Collette Smith, Chief Transformation Officer, SmartSearch
Dirty money moving through the black market is notoriously difficult to monitor. The National Crime Agency does its best, estimating that £100bn of illicit finance is laundered through the UK every year, £12bn of which originates from within the UK itself and the rest of which is imported.
While these estimates are alarming, the scary thing is that the actual amount of money being laundered each year in the UK is likely significantly larger. After all, people traffickers, drug smugglers and terrorists are hardly filling out their CT600s each year for HMRC.

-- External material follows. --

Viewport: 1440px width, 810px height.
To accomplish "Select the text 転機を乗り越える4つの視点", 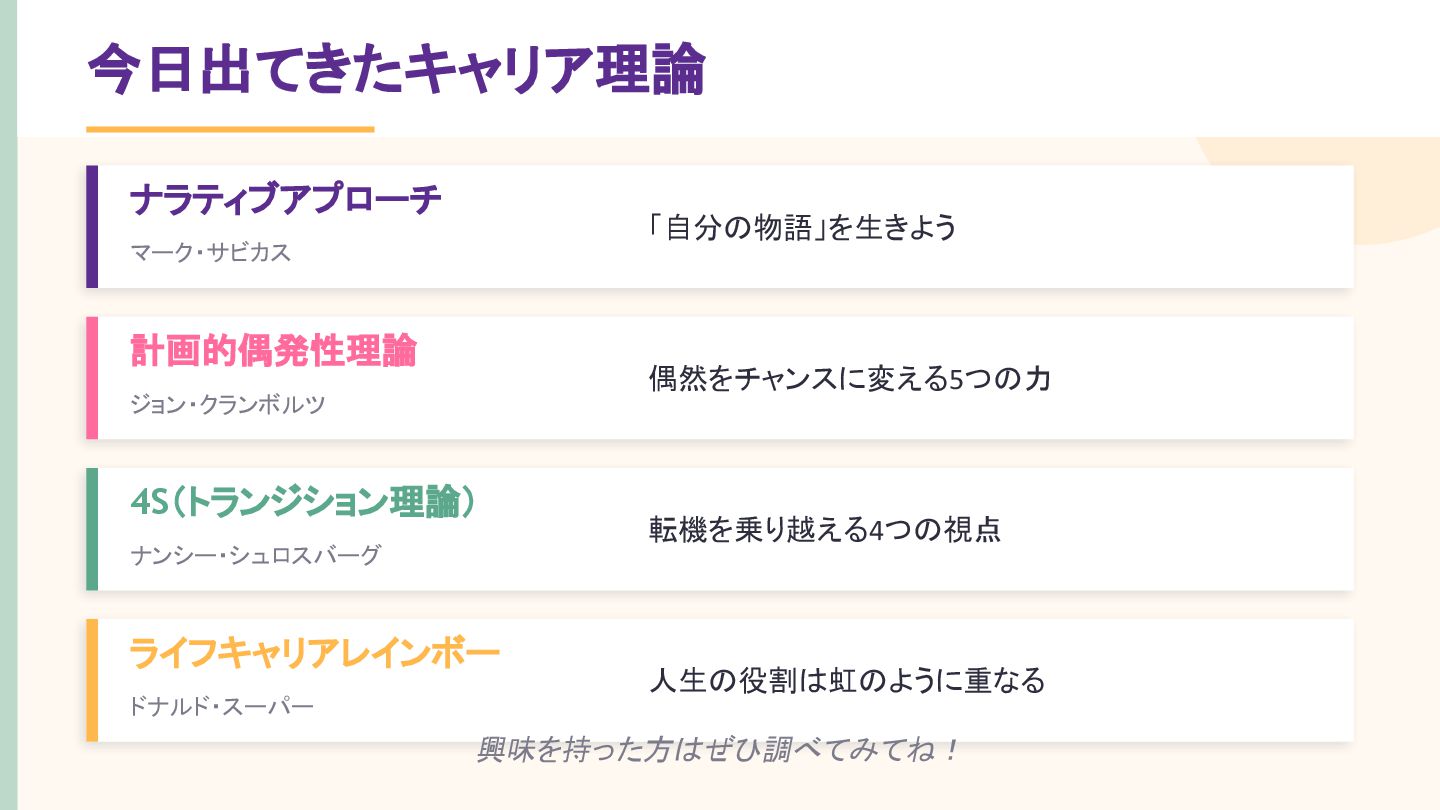I will pos(825,530).
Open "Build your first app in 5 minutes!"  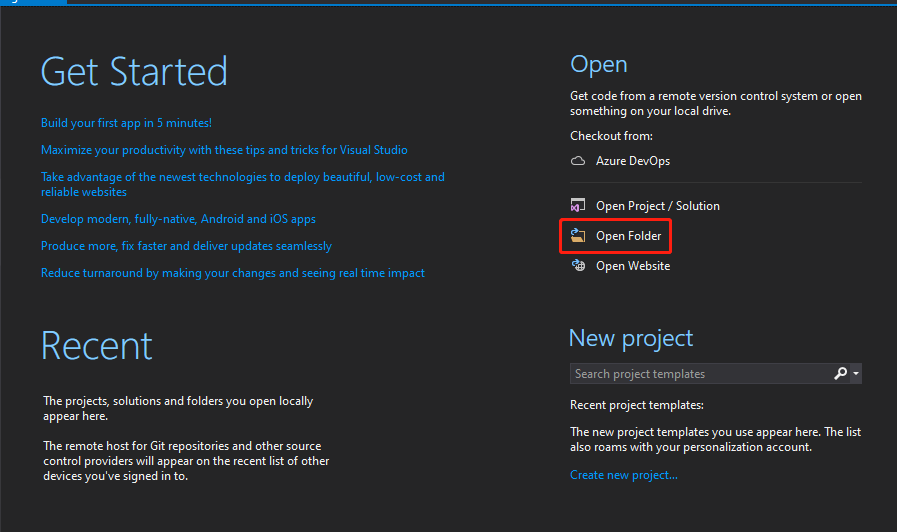tap(126, 123)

These people and their actions have devastating consequences on society and represent the real-world impact of money laundering. As black-market capital bypasses the economy, the UK taxation purse is also denied, meaning that vital public services – which many agree are already at breaking point – are deprived of revenue.
Fortunately, regulators have recognised the scale of the issue and have responded with strict anti-money laundering (AML) rules to combat rampant financial crime. Many companies support this action, with independent research from SmartSearch finding that 38% of financial service firms – one of the UK’s most regulated sectors – believe financial crime is one of the biggest challenges they face.

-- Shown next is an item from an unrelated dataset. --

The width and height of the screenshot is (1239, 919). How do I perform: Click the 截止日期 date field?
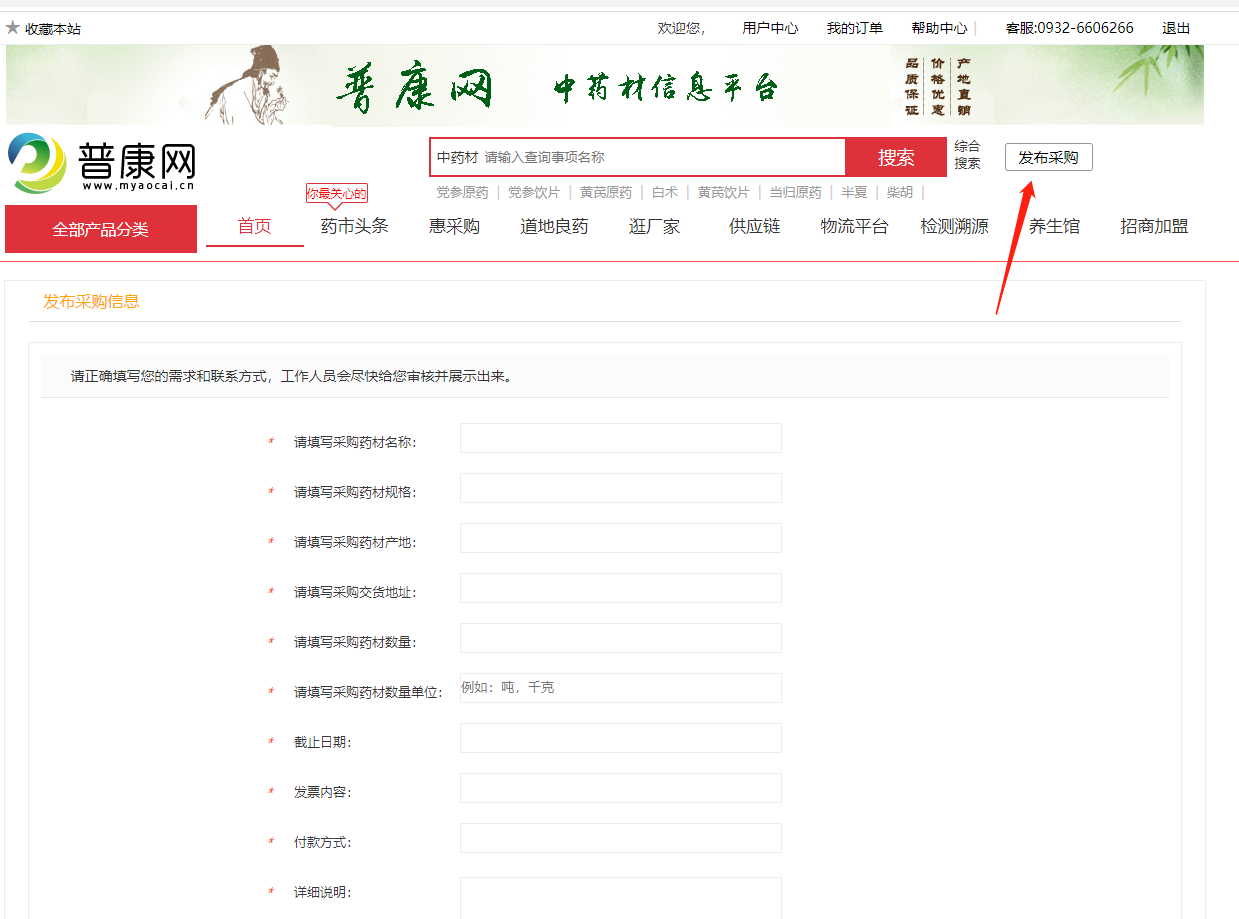tap(620, 738)
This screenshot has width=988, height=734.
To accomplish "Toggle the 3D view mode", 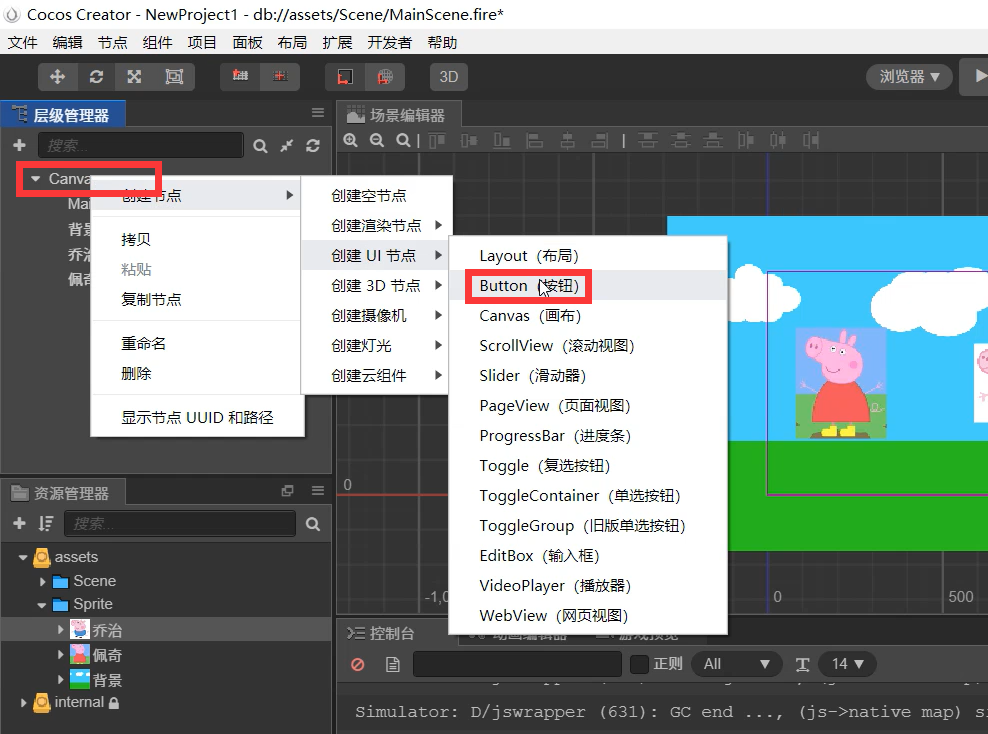I will pyautogui.click(x=449, y=77).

However, tightening the reigns does come at a cost. The already significant compliance burden grows, with financial services companies worried about balancing compliance demands with business growth. According to SmartSearch’s research, 81% of financial service firms worry about their ability to comply with current regulations, with 80% believing that regulations are stunting their growth, due to the time and resource required to remain compliant.
It has become clear that a change is needed in how financial service firms approach compliance.
Levelling the playing field with technology
The UK’s financial services industry over relies on cumbersome manual processes. Too many due diligence checks are still performed manually in service of AML, Know Your Customer (KYC) and Know Your Business (KYB) mandates. With bad actors increasingly using more sophisticated technologies to carry out crime, businesses must do the same. Otherwise, using manual compliance processes to thwart their efforts will leave them hopelessly ill-equipped and outmatched…
Embracing technologies and services that can increase accuracy of document verification, as well as support faster, more efficient compliance processing will help to level the playing field. Only then can they hope to catch tech-savvy criminals who would otherwise slip through the net using convincingly faked identity documents, or by concealing a sanctioned or politically-exposed-person (PEP).
A different operational approach is also needed. By adopting a digital-first strategy, financial service firms can streamline their compliance process, reducing the associated time, resource and costs and enabling them to win customers through trusted identities.
Currently, most financial service firms must commit resources to understanding their regulatory exposure, work out the operational implications and then implement the changes needed to remain compliant – all without external support.
As financial crime rises and regulation tightens, this approach is not only unfair for them to manage but also insufficient given the more sophisticated identity concealment tactics they’re up against. Fortunately, a new breed of specialist tech and compliance service outsourcers have emerged to relieve the pressure on financial service firms struggling to keep up. So powerful is this model, that many businesses across regulated sectors are finding it transforms a crippling compliance burden into a strategic advantage.
Engaging a specialist partner can help a financial services firm rapidly evolve by:
1. Adopting digital solutions: Leveraging tools like automation to streamline compliance processes, reduce manual workloads, and keep the business competitive in an evolving landscape.
2. Identifying specific needs: There is no one-size-fits-all solution. Tailoring solutions to industry-specific risks is a must, and enables companies to address their unique regulatory challenges more effectively.
3. Collaborating for resilience: Working more closely with regulators, advisors, and technology providers to ensure the business stays ahead of regulatory changes, while also sharing best practices and reducing uncertainty.
Both criminal and legitimate industries are digitising at record speed. People, money, goods and services are also flowing across borders and jurisdictions faster and in greater quantities than ever before.
Against this rapidly changing backdrop, what is clear is that compliance cannot be viewed as just a box to tick; it must be treated as an ongoing journey. It is vital for financial services firms to change how they engage with compliance and due-diligence processes to ensure they strike the balance between managing their regulatory exposure and driving business growth, all while protecting themselves and their customers from financial crime.